**Goal of the exercise**
Format the data below as a numbered list, starting at the line that contains "How do I perform: Go to the Fleet tab?" and ending at the line that contains "pos(1668,33)", and leave out any blank lines.

______________________________

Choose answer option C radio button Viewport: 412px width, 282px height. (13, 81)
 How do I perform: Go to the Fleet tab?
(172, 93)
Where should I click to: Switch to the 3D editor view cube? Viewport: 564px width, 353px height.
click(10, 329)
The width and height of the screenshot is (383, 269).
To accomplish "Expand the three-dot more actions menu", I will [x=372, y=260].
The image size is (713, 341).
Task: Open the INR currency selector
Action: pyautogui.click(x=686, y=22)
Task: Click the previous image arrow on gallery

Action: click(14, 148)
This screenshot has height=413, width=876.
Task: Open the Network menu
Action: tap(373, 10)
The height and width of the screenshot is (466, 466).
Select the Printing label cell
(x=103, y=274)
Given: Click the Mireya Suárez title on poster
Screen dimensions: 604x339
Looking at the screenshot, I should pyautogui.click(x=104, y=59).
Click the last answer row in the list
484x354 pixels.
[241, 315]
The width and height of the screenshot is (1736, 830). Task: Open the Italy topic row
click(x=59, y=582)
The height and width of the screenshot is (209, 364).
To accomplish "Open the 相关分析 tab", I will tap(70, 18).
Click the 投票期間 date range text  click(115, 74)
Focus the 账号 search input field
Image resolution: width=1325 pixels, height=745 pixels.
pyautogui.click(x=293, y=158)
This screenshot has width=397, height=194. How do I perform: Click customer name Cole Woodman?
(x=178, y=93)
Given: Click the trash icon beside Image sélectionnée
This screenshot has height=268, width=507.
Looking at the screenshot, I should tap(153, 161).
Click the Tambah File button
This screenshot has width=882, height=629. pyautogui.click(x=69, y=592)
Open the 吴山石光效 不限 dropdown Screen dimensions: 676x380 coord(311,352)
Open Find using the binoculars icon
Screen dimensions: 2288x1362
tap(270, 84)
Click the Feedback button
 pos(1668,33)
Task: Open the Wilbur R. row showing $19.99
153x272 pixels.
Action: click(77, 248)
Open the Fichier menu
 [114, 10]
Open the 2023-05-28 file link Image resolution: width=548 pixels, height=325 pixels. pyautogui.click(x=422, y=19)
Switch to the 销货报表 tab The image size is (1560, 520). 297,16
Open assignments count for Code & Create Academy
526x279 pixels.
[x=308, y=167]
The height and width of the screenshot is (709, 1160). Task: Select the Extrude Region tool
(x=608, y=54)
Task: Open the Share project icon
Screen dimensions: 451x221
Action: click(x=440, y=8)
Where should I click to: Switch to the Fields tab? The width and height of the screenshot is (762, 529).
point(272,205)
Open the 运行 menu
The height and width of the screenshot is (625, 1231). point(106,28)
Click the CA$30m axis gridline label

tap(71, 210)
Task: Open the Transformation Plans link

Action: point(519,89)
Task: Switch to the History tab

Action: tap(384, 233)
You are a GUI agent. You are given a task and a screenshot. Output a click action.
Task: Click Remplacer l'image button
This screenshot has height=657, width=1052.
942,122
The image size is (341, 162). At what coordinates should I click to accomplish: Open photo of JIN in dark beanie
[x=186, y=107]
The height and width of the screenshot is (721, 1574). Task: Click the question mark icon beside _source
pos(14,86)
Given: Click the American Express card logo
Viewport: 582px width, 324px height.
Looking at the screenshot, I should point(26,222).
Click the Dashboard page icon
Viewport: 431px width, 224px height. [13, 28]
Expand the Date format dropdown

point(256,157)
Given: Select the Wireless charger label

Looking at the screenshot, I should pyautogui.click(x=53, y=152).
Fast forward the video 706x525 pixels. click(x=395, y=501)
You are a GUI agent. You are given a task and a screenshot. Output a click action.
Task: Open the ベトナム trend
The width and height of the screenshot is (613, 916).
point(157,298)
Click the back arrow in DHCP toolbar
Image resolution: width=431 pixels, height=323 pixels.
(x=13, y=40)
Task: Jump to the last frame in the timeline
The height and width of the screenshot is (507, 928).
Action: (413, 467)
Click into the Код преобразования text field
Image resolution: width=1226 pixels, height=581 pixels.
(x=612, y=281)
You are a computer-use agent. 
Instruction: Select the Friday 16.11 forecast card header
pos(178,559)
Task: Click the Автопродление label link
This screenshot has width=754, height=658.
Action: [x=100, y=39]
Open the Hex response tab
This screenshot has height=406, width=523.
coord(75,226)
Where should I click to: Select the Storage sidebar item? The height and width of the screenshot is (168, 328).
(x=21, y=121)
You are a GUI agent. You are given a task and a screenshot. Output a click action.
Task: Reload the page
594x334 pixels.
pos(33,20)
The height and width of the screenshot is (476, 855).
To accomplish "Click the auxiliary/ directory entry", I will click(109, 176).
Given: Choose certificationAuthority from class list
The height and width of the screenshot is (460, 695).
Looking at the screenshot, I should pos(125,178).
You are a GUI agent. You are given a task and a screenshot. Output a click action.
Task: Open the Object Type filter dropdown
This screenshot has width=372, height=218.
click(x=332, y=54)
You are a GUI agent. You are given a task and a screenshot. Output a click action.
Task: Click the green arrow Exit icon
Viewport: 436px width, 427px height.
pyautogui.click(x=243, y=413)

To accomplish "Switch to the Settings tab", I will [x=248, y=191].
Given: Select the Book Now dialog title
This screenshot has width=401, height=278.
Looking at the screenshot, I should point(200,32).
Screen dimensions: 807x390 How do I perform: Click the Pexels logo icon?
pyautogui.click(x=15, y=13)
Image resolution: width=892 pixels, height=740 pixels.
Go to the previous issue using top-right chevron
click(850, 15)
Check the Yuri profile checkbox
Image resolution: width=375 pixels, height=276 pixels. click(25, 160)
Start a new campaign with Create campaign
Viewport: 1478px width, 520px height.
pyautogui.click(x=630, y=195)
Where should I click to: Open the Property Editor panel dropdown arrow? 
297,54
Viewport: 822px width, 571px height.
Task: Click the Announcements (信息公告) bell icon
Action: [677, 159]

______________________________

**Expected answer**
1.  How do I perform: Go to the Fleet tab?
2. (172, 93)
3. Where should I click to: Switch to the 3D editor view cube? Viewport: 564px width, 353px height.
4. click(10, 329)
5. The width and height of the screenshot is (383, 269).
6. To accomplish "Expand the three-dot more actions menu", I will [x=372, y=260].
7. The image size is (713, 341).
8. Task: Open the INR currency selector
9. Action: pyautogui.click(x=686, y=22)
10. Task: Click the previous image arrow on gallery
11. Action: click(14, 148)
12. This screenshot has height=413, width=876.
13. Task: Open the Network menu
14. Action: tap(373, 10)
15. The height and width of the screenshot is (466, 466).
16. Select the Printing label cell
17. (x=103, y=274)
18. Given: Click the Mireya Suárez title on poster
19. Screen dimensions: 604x339
20. Looking at the screenshot, I should pyautogui.click(x=104, y=59).
21. Click the last answer row in the list
22. 484x354 pixels.
23. [241, 315]
24. The width and height of the screenshot is (1736, 830). Task: Open the Italy topic row
25. click(x=59, y=582)
26. The height and width of the screenshot is (209, 364).
27. To accomplish "Open the 相关分析 tab", I will tap(70, 18).
28. Click the 投票期間 date range text  click(115, 74)
29. Focus the 账号 search input field
30. Image resolution: width=1325 pixels, height=745 pixels.
31. pyautogui.click(x=293, y=158)
32. This screenshot has width=397, height=194. How do I perform: Click customer name Cole Woodman?
33. (x=178, y=93)
34. Given: Click the trash icon beside Image sélectionnée
35. This screenshot has height=268, width=507.
36. Looking at the screenshot, I should tap(153, 161).
37. Click the Tambah File button
38. This screenshot has width=882, height=629. pyautogui.click(x=69, y=592)
39. Open the 吴山石光效 不限 dropdown Screen dimensions: 676x380 coord(311,352)
40. Open Find using the binoculars icon
41. Screen dimensions: 2288x1362
42. tap(270, 84)
43. Click the Feedback button
44.  pos(1668,33)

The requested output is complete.